• [RECORDS FOR THIS TASK]:
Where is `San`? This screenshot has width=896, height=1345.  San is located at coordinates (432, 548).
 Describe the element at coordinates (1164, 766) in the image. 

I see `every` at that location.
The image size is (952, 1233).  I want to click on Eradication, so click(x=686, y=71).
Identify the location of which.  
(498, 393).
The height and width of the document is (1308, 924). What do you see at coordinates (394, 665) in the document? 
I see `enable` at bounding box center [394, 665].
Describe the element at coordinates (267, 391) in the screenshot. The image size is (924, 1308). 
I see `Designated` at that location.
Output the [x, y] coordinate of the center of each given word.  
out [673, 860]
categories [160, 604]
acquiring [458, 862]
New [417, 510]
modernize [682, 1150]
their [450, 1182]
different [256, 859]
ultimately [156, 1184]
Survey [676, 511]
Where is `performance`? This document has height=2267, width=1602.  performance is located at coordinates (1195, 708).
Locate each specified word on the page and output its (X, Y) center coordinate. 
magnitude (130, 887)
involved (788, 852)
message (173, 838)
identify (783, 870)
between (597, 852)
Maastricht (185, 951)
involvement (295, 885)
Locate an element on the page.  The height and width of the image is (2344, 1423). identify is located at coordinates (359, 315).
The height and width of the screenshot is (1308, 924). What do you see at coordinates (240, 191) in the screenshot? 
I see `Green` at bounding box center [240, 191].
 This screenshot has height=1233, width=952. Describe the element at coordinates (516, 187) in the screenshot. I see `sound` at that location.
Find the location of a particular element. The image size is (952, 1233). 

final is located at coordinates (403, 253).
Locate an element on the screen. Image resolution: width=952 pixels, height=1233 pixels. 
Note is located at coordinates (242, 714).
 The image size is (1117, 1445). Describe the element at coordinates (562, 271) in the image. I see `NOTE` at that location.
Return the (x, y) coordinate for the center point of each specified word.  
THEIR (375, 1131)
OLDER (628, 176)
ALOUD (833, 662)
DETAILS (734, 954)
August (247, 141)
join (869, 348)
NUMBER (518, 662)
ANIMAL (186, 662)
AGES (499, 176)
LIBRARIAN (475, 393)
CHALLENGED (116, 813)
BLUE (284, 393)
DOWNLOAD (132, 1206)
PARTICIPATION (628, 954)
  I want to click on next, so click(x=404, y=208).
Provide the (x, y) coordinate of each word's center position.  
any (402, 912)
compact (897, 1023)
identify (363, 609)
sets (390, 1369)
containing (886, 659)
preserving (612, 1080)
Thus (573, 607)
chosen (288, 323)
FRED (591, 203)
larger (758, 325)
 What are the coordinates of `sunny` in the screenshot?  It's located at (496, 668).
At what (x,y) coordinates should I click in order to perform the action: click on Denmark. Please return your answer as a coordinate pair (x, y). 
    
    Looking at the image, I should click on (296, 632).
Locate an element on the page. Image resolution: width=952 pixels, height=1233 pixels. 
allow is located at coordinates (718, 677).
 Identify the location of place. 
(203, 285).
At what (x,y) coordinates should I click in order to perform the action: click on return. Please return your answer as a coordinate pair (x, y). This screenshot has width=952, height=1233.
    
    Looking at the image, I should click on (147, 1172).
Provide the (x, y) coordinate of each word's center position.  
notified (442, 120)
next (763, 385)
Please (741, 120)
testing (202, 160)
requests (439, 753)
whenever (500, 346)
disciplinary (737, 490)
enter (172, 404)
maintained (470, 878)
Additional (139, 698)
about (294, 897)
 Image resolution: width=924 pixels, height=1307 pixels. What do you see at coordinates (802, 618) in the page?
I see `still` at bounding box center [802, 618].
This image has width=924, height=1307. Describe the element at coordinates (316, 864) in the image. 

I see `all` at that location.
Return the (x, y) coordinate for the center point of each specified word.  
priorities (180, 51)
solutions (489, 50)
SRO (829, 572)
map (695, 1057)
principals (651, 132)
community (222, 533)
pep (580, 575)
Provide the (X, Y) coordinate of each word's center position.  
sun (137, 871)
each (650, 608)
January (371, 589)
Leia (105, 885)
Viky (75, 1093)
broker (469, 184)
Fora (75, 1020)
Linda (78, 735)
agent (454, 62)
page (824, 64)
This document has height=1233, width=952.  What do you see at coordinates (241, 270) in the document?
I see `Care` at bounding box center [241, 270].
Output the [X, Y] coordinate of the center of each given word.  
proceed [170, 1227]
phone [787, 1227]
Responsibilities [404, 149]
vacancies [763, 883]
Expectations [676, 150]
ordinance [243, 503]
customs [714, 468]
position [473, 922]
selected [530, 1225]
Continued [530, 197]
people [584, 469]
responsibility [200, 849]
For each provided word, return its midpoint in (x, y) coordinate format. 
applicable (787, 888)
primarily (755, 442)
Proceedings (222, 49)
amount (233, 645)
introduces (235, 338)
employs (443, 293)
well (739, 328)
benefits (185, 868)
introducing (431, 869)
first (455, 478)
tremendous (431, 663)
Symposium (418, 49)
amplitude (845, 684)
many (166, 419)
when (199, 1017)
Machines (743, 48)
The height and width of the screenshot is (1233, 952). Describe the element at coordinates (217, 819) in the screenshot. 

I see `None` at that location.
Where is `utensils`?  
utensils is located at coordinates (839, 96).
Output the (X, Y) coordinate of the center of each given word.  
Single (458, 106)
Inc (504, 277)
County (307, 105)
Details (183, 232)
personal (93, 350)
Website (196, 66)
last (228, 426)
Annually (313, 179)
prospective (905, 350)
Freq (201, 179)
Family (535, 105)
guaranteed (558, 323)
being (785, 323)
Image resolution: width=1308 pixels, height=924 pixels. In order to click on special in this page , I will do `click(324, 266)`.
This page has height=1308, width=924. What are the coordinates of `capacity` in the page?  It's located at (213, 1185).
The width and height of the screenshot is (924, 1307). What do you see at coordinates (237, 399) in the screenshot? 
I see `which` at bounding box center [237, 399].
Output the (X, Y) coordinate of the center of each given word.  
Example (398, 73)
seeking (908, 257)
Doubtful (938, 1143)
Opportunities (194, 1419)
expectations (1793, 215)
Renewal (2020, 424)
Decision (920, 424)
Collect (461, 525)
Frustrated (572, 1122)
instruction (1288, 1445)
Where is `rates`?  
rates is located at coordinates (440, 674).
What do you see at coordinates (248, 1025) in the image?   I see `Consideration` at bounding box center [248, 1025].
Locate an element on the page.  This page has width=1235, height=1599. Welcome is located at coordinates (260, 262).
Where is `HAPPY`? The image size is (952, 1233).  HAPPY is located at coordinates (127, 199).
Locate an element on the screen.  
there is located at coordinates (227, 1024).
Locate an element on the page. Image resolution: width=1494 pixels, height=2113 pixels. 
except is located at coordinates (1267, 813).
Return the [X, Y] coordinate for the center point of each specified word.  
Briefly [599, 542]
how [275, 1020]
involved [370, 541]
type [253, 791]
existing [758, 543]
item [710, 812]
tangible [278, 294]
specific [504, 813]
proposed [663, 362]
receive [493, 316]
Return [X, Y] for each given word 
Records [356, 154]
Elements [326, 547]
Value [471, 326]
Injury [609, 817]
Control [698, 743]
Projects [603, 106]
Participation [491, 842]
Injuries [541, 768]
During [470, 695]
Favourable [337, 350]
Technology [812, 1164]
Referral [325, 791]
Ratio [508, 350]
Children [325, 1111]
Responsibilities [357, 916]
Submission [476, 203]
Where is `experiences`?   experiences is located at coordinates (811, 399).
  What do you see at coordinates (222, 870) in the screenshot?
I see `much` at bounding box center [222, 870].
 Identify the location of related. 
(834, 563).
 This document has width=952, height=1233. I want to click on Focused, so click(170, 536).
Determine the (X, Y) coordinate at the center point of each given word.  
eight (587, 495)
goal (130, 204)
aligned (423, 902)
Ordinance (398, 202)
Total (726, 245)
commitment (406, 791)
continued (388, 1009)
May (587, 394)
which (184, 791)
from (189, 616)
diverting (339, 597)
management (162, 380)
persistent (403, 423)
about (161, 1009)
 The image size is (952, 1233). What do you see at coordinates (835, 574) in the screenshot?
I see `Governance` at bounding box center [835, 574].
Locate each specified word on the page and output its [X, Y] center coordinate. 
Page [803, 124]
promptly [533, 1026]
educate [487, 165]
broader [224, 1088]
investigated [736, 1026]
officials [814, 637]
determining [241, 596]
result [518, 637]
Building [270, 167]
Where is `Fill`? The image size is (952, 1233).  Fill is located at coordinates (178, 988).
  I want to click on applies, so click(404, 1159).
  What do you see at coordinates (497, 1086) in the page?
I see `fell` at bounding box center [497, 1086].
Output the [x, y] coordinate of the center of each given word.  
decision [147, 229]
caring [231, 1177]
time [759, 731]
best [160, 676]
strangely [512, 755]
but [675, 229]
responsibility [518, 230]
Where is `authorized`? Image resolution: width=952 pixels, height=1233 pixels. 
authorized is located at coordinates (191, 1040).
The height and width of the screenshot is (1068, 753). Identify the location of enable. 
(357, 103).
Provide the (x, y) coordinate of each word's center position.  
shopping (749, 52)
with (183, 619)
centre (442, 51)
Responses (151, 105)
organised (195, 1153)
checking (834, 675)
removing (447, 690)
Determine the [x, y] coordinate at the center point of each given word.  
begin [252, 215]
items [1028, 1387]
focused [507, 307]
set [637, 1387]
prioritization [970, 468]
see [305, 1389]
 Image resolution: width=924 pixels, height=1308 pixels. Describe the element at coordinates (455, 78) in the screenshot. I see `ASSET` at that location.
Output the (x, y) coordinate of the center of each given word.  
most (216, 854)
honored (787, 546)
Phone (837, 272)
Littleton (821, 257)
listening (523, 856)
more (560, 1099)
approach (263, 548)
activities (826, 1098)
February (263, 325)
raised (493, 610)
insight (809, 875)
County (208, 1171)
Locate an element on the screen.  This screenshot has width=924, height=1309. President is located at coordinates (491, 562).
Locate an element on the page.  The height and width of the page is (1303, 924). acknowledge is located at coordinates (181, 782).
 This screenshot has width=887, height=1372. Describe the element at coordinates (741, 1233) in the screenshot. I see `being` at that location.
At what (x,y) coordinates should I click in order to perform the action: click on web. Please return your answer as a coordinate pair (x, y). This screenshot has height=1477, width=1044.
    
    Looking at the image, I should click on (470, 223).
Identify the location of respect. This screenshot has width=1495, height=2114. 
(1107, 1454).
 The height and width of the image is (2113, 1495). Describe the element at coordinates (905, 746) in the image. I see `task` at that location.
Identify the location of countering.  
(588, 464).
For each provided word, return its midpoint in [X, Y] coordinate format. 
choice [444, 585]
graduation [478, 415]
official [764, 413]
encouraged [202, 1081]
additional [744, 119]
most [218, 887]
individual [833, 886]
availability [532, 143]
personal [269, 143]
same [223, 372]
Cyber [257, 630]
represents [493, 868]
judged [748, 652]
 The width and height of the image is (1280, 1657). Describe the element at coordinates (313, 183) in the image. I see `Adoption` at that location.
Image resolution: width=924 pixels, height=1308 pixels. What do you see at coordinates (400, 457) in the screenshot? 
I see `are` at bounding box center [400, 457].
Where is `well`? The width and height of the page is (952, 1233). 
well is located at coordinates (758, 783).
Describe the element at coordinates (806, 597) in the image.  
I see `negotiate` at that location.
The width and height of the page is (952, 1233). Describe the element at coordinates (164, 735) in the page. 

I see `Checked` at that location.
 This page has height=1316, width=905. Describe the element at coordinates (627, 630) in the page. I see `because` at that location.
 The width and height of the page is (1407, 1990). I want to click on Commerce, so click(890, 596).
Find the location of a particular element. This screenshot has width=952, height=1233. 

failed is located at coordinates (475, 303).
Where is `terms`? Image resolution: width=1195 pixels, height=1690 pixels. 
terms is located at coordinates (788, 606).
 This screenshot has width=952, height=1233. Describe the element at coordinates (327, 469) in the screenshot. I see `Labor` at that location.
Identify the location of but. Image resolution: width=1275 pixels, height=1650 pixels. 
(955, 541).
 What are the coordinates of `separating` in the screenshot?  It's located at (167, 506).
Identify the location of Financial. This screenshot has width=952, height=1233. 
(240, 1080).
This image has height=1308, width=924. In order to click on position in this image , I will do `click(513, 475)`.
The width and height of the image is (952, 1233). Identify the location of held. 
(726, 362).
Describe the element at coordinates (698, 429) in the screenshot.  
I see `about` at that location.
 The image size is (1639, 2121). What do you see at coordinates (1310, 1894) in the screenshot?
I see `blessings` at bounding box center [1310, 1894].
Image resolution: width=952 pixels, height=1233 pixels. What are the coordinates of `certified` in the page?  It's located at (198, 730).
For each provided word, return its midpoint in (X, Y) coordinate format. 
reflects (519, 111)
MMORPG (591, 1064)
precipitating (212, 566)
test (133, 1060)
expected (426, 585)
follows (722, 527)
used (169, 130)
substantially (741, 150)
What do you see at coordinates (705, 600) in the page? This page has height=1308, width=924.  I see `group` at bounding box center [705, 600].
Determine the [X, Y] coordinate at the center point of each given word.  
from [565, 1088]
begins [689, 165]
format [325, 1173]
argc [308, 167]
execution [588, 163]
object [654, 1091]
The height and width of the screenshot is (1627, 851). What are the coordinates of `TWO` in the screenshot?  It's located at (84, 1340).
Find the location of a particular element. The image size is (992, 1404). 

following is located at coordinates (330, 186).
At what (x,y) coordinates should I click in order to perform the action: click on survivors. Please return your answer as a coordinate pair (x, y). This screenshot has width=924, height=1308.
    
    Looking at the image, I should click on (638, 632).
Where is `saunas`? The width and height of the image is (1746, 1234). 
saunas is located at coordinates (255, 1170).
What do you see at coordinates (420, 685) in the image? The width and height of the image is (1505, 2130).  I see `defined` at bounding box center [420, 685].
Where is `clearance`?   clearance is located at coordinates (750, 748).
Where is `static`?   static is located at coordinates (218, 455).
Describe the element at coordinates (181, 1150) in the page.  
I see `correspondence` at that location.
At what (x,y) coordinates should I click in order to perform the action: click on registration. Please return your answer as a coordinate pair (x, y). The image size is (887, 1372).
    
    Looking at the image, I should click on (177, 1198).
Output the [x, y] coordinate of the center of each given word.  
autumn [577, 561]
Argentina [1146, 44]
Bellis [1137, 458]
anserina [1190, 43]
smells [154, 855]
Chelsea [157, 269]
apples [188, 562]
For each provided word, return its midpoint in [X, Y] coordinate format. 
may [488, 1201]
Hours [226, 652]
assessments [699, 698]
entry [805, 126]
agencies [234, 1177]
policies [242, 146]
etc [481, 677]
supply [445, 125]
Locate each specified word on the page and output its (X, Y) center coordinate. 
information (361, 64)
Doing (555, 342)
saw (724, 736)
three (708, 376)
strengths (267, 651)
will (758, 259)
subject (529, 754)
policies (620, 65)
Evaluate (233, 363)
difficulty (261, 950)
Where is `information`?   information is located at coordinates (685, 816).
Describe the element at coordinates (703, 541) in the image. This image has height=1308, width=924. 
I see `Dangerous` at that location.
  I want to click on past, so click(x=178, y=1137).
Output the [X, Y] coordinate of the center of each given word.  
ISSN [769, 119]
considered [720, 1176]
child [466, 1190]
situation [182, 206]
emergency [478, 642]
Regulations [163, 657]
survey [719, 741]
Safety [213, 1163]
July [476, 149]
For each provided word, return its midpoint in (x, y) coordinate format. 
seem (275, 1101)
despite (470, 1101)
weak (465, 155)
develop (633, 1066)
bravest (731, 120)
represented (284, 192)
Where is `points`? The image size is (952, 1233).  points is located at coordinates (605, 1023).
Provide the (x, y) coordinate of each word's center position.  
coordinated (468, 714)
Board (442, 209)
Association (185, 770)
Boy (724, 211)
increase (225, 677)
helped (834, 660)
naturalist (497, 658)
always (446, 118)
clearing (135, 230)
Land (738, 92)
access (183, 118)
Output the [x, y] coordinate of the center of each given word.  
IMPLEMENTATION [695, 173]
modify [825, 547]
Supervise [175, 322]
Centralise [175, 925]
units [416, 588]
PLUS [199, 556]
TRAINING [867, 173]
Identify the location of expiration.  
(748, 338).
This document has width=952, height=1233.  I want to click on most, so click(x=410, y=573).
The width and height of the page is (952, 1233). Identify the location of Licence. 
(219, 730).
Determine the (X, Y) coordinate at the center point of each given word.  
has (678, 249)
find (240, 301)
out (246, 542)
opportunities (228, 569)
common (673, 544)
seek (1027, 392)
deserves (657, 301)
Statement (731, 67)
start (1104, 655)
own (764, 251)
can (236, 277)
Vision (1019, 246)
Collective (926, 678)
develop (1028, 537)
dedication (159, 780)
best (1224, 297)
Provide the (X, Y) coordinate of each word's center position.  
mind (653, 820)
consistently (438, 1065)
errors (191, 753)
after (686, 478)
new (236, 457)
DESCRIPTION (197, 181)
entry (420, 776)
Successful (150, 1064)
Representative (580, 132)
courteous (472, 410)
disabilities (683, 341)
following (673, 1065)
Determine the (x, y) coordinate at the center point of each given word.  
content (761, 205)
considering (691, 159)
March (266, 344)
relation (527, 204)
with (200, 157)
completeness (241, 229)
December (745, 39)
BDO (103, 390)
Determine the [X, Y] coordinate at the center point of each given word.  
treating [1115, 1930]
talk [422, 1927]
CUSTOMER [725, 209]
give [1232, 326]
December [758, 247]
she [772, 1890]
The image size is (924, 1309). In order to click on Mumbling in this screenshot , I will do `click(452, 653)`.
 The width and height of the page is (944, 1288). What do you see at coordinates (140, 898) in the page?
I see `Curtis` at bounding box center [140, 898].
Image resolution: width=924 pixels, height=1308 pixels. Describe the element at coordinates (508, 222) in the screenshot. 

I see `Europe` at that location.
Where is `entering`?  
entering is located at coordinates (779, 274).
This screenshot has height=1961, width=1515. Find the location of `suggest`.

• [PROMPT]:
Please convert the lines of the material above into a JSON list of strings, one string per line, with blank lines left out. Begin at the line that contains "The height and width of the document" and stop after the line that contains "New [417, 510]".

• [ANSWER FOR THE TASK]:
[
  "The height and width of the document is (1308, 924). What do you see at coordinates (394, 665) in the document? ",
  "I see `enable` at bounding box center [394, 665].",
  "Describe the element at coordinates (267, 391) in the screenshot. The image size is (924, 1308). ",
  "I see `Designated` at that location.",
  "Output the [x, y] coordinate of the center of each given word.  ",
  "out [673, 860]",
  "categories [160, 604]",
  "acquiring [458, 862]",
  "New [417, 510]"
]